» **Information**
##############################
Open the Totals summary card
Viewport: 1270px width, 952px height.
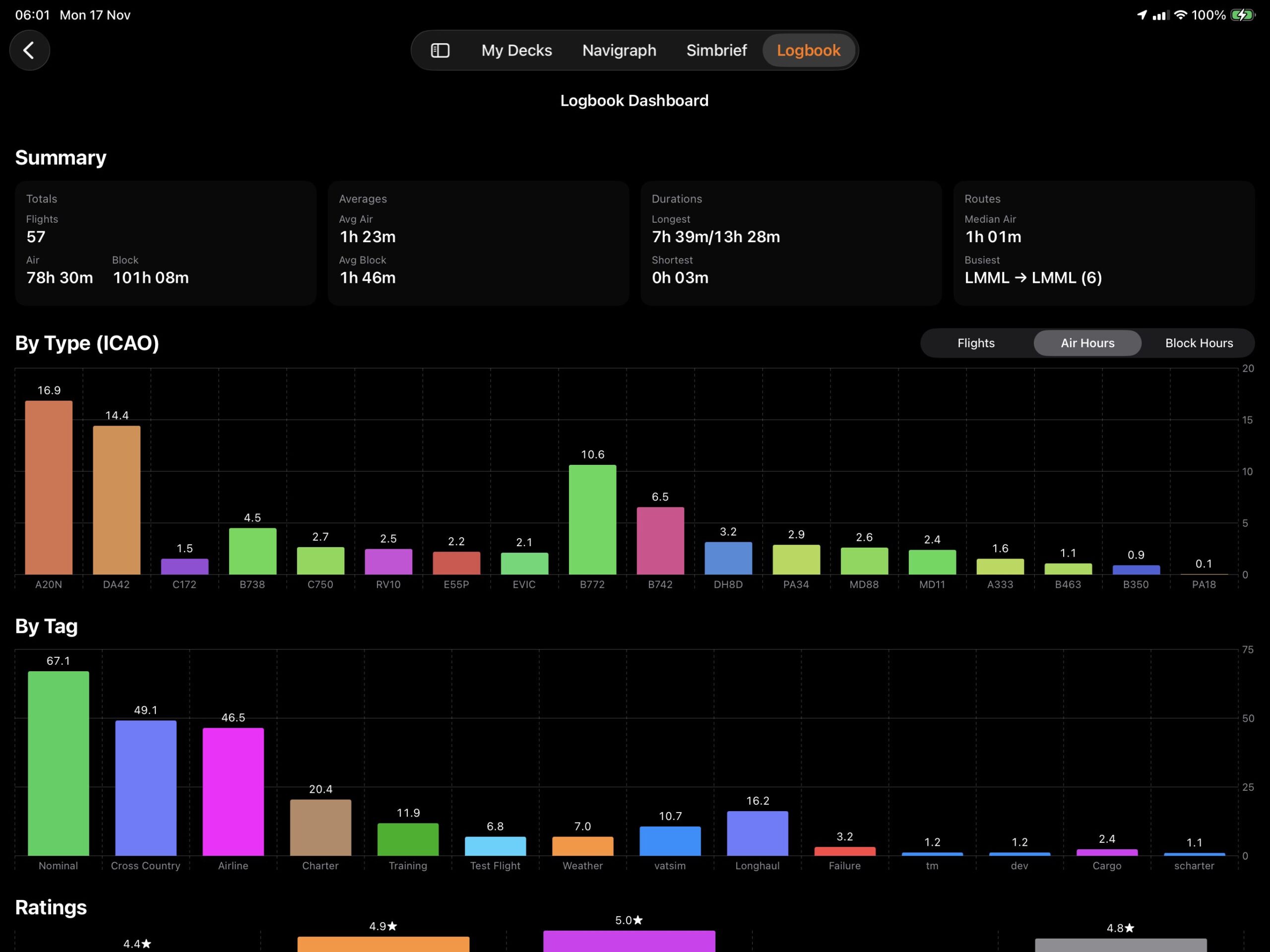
##############################
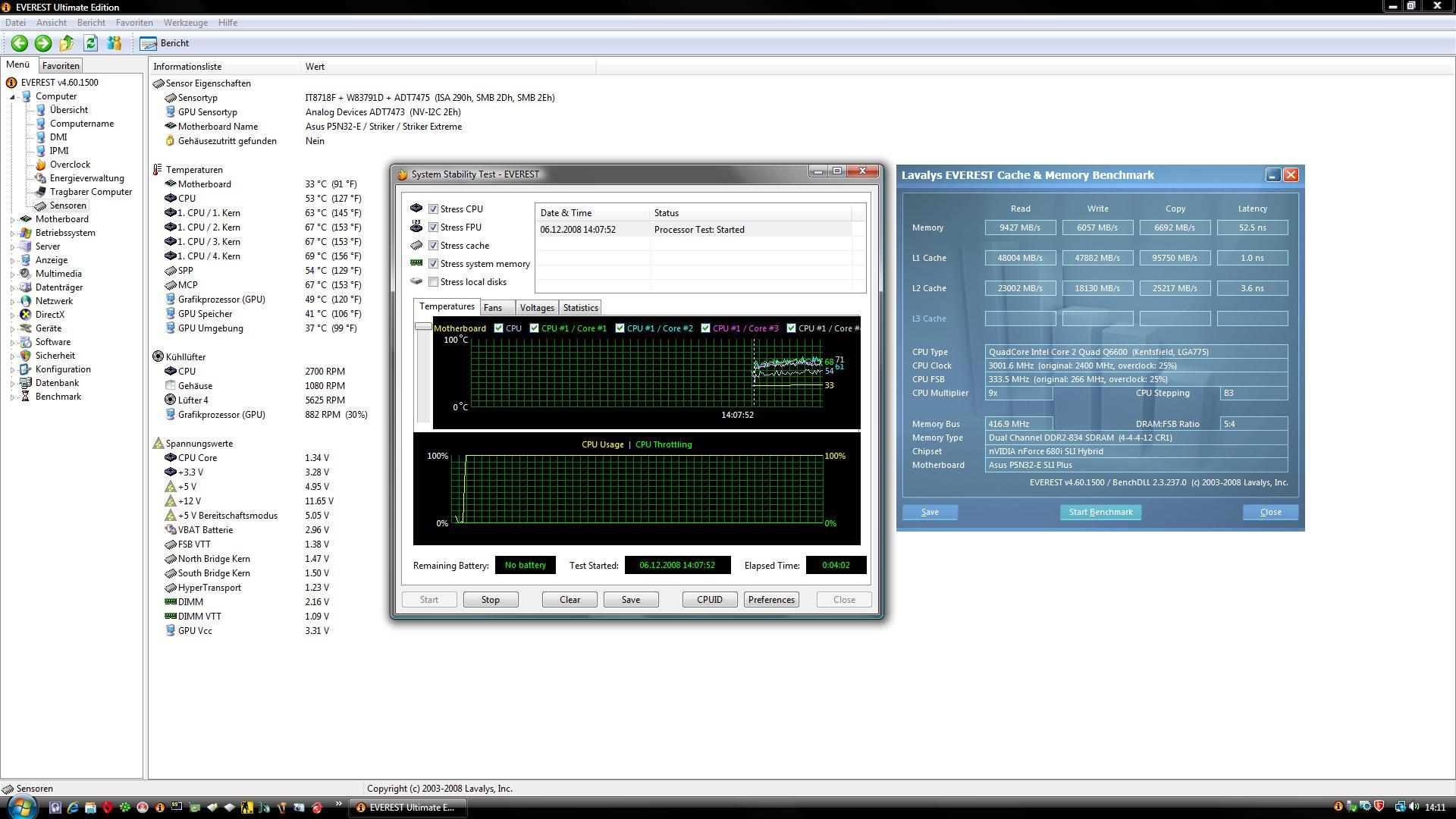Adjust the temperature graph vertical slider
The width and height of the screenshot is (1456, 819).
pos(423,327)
##############################
» **What the exercise asks**
Set down only the lines above that fall between the line holding "Open the Totals summary card" and the line holding "Viewport: 1270px width, 952px height.", inclusive, keeping each exact.

» **Response**
Open the Totals summary card
Viewport: 1270px width, 952px height.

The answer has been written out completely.